第13章 気付き
日向ぼっこでもしようかな、と月奈が庭に向かうと先客が庭に居た。
炭「あれ、月奈さん!ケガの具合はどう?」
縁側で腰を掛けている炭治郎は、廊下を歩いてきた月奈に笑顔を向ける。庭では善逸と伊之助が鍛錬なのか遊びなのかは分からないが走り回っていた。
「竈門様!私は経過良好です、目の包帯も取れて出歩くことが出来るようになりました。竈門様は腹部のケガは如何ですか?」
横に腰掛けると炭治郎はニコリと笑って、もう治りかけだよ!と教えてくれる。炭治郎の笑顔はいつも優しくて月奈は少しだけ悩みを忘れることが出来た。
善「あ!月奈ちゃぁぁん!元気?ケガは大丈夫?俺と庭でお花でも見る?」
相変わらずの突進からの饒舌で圧倒してくる善逸。いえ、病み上がりなので遠慮します。と笑顔で断ると、炭治郎が落ち込んだ善逸を慰める状況になった。
伊「お前、まだ元気にならねぇのかよ!弱味噌だな!投げ飛ばされたこと俺は忘れてねぇぞ、元気になったら俺と勝負しろ!」
善逸を横に押しやり、伊之助が月奈の顔を覗き込む。
「あれは謝ったではないですか伊之助様。勝負なんてしませんよ。あの、鼻息当たるので離れてくれませんか…というか被り物を取って話しませんか?」
ふしゅー!と勢いよく噴き出す鼻息に吹かれながら月奈は引き攣った笑顔で提案したが、すぐさま却下を喰らった。
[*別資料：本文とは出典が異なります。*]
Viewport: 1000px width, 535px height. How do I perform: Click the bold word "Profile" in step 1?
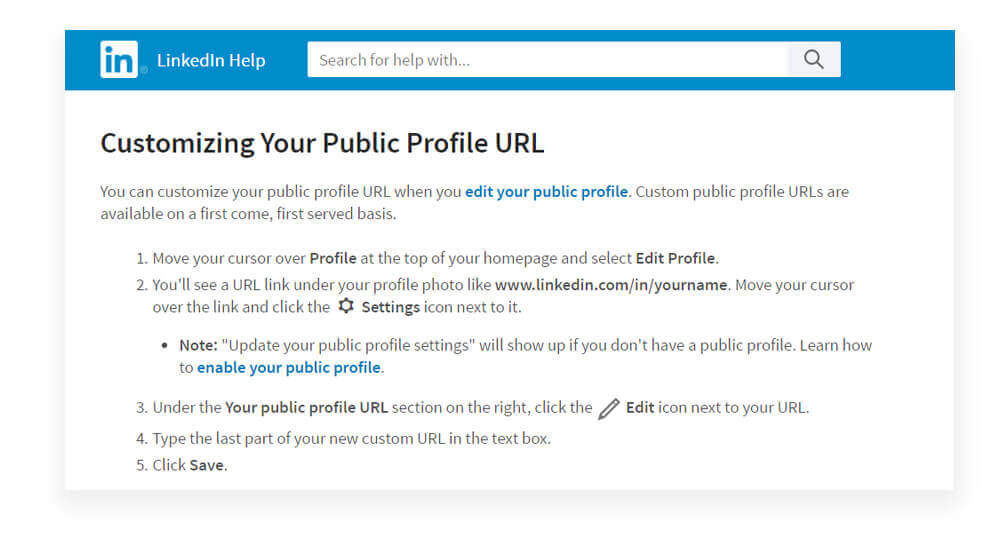click(333, 258)
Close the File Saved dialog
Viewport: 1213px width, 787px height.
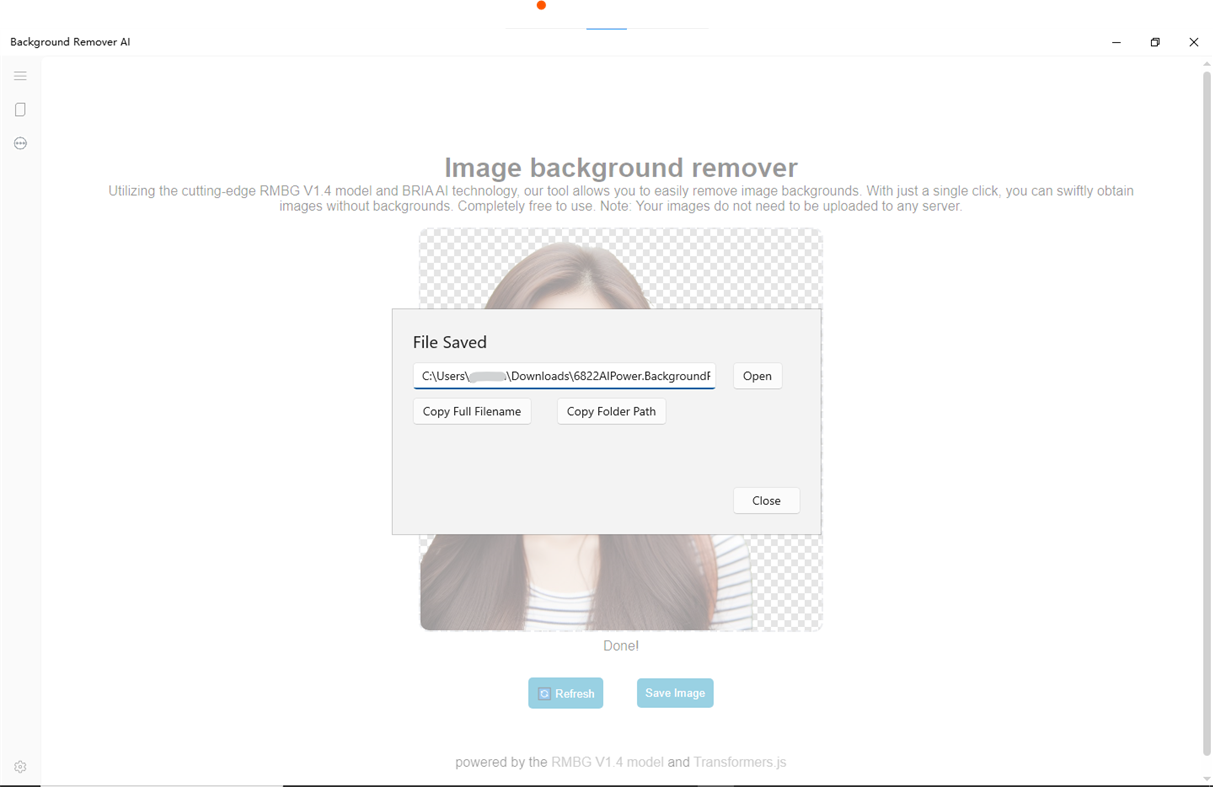click(x=766, y=500)
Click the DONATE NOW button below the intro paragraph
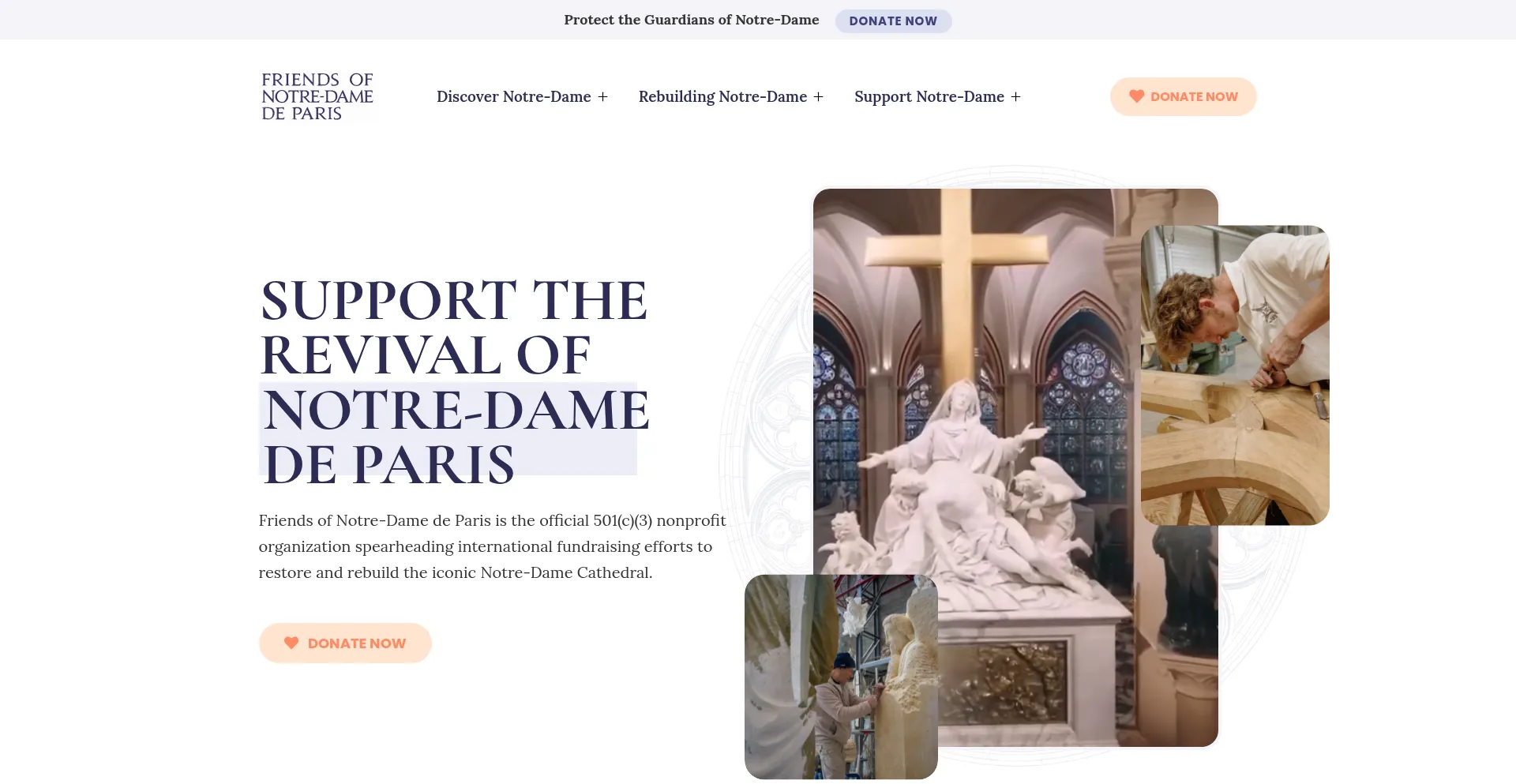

伊「これは外さねぇよ!絶対勝負するからな!おい紋逸、あっちで鍛錬するぞ!」
炭「伊之助!善逸に無理させるなよ!…そういえば、月奈さんはどうして伊之助だけ名前で呼んでるの?」
庭へと戻っていく二人(善逸は首根っこを引きずられている)に、炭治郎は声をかけると月奈に振り向いた。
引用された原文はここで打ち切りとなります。